## WORK ORDER
In the entries below, find every line holding the string "next" and collect it.

(Data records)

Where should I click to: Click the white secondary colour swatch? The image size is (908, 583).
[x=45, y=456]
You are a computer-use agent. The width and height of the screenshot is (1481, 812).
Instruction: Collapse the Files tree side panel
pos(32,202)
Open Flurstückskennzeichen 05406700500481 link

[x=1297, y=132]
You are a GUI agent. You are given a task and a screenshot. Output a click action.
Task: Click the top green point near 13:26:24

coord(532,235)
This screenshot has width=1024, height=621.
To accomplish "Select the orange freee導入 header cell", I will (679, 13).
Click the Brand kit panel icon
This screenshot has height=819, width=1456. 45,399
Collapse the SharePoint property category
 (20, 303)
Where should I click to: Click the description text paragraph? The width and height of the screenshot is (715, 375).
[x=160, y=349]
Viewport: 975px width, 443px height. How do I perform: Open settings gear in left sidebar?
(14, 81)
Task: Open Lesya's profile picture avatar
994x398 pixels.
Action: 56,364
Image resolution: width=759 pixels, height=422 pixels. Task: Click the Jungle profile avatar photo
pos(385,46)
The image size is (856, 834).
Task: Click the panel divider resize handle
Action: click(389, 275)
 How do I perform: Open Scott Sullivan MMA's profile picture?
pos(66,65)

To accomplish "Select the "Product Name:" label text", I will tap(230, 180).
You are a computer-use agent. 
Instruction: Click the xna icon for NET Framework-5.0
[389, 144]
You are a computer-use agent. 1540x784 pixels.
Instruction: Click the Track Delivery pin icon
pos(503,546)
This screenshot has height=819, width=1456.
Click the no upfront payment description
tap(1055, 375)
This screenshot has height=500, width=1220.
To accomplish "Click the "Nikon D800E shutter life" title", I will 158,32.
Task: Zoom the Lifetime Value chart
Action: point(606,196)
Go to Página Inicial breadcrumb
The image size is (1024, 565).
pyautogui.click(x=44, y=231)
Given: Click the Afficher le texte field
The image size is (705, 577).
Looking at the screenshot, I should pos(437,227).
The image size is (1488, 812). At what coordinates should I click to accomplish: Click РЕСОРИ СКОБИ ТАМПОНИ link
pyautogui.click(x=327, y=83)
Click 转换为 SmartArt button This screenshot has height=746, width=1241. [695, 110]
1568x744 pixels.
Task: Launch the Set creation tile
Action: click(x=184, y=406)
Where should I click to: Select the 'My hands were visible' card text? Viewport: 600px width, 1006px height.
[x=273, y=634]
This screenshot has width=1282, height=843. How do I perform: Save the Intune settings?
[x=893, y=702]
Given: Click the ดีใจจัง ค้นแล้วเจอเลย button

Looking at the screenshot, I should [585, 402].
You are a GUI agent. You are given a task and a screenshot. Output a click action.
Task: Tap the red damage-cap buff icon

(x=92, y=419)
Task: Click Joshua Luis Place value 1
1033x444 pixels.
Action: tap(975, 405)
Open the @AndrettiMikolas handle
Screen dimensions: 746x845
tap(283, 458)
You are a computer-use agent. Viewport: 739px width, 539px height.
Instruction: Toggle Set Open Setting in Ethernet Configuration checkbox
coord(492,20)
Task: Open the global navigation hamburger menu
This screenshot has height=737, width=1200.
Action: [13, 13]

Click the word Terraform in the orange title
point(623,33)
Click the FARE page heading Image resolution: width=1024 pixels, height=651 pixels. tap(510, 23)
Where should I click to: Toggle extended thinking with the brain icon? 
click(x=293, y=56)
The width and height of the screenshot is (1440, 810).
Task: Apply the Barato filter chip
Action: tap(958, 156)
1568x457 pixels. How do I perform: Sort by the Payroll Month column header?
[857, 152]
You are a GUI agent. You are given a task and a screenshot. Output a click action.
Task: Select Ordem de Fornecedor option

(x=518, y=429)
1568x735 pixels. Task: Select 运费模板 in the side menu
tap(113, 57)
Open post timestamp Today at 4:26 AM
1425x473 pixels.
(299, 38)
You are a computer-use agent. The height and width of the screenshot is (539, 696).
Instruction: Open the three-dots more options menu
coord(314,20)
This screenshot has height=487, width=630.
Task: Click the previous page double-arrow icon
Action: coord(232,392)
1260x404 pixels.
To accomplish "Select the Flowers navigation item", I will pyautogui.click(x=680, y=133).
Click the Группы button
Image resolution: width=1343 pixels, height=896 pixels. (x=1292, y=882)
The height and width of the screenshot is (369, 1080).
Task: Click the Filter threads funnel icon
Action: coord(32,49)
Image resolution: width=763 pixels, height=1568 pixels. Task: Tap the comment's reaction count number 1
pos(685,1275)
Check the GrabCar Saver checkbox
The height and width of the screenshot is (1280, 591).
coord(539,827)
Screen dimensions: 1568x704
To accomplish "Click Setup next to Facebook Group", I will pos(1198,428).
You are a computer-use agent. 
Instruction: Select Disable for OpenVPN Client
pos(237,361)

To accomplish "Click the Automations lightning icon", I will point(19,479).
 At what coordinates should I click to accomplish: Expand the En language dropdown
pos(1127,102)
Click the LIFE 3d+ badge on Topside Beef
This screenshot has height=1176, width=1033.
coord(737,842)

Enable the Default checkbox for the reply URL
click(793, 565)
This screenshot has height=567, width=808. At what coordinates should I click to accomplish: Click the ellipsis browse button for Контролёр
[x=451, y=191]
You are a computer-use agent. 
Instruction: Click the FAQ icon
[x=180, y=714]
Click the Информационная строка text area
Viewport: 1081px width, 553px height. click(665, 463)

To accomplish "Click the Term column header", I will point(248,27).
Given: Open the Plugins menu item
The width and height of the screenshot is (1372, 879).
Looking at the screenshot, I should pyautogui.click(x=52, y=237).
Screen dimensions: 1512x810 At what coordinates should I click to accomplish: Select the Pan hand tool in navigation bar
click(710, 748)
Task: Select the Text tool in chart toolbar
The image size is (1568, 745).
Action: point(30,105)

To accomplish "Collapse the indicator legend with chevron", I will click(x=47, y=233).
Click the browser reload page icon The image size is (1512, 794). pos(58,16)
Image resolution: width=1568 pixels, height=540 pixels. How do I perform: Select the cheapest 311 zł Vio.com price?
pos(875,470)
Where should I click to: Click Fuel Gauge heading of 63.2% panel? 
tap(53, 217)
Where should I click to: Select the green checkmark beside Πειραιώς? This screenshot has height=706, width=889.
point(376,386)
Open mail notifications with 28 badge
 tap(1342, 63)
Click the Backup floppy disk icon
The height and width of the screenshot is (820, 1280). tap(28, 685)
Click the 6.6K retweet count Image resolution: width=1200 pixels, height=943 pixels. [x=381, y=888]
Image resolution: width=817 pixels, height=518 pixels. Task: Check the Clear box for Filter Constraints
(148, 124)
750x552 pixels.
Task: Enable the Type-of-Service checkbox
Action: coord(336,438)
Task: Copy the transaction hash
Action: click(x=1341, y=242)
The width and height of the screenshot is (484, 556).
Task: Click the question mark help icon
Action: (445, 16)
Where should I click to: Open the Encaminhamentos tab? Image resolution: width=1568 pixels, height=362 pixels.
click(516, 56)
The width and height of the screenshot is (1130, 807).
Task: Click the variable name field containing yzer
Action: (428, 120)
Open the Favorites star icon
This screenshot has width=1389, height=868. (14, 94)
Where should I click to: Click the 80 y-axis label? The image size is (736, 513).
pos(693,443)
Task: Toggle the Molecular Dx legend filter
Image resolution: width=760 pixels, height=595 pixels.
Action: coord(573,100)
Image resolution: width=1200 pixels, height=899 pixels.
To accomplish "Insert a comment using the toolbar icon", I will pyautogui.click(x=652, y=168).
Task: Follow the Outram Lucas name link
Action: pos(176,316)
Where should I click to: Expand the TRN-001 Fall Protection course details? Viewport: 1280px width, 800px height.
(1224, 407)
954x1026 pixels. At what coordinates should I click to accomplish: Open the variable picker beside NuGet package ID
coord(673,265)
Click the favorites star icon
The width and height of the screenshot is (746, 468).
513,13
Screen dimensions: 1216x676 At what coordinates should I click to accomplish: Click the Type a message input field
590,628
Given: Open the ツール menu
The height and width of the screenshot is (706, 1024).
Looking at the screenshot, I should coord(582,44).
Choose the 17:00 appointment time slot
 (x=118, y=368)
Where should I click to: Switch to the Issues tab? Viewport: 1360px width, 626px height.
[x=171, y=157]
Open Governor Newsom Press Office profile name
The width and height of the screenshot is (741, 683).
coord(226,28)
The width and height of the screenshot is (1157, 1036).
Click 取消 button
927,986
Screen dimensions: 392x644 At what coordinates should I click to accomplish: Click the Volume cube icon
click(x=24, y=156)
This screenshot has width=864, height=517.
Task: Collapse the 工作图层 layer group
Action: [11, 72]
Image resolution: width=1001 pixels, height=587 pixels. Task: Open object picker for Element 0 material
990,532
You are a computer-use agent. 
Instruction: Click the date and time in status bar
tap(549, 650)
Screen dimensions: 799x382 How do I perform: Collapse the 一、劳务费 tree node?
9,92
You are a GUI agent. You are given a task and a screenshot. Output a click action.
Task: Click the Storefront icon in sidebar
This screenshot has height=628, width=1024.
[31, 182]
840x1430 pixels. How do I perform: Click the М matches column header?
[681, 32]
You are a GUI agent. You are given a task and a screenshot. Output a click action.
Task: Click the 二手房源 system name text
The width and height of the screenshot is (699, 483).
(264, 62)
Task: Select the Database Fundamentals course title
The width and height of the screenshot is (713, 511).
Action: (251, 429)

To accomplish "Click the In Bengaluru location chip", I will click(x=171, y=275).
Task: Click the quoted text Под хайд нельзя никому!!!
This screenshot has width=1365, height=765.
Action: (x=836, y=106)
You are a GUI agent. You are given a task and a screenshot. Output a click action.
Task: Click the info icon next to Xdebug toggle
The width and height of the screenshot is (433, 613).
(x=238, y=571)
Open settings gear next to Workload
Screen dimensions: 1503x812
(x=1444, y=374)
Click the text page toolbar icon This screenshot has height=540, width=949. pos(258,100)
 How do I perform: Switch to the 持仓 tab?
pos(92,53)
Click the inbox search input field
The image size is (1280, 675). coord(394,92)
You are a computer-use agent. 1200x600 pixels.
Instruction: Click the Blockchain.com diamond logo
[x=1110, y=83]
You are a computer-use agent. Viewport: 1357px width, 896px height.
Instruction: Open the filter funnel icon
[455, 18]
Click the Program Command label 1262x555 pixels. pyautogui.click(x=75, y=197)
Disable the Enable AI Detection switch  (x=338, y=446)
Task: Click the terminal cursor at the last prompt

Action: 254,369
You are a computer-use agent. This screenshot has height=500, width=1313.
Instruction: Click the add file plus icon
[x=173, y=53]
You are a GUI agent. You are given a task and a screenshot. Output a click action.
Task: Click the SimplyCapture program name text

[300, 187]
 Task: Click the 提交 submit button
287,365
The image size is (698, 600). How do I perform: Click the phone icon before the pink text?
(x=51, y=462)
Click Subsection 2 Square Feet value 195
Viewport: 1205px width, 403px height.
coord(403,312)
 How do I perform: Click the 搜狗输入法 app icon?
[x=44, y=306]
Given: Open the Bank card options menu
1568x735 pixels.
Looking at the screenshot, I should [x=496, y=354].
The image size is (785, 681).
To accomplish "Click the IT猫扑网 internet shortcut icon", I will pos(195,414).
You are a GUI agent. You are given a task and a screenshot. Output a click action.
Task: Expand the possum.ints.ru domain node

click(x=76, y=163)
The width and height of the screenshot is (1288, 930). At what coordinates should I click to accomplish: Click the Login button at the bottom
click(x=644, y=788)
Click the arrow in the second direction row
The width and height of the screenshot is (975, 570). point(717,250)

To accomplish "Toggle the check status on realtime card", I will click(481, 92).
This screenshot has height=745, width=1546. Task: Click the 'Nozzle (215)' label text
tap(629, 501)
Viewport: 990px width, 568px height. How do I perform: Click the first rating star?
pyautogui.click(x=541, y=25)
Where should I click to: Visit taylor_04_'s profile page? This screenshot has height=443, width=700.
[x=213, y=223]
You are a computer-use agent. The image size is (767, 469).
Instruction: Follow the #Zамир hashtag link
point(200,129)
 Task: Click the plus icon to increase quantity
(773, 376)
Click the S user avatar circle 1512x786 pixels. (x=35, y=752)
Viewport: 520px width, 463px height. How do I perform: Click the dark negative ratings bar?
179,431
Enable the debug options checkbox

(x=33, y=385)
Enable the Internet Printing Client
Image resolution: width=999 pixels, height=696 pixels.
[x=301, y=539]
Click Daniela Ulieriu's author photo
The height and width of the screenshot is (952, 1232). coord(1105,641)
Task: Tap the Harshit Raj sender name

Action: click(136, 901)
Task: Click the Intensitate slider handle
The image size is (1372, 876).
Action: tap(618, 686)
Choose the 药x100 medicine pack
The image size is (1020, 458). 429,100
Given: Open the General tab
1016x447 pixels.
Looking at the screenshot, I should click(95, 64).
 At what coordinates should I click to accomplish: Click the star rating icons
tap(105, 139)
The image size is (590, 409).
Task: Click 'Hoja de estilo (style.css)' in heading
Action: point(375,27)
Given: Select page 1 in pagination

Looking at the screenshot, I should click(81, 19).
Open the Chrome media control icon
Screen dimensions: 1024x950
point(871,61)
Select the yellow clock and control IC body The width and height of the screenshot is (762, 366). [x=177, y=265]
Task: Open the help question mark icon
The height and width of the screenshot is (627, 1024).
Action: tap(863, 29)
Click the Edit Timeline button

## FINAL ANSWER
To accomplish "Click Setup next to Facebook Group", I will pos(1198,428).
Task: Click the info icon next to Xdebug toggle
Open settings gear next to Workload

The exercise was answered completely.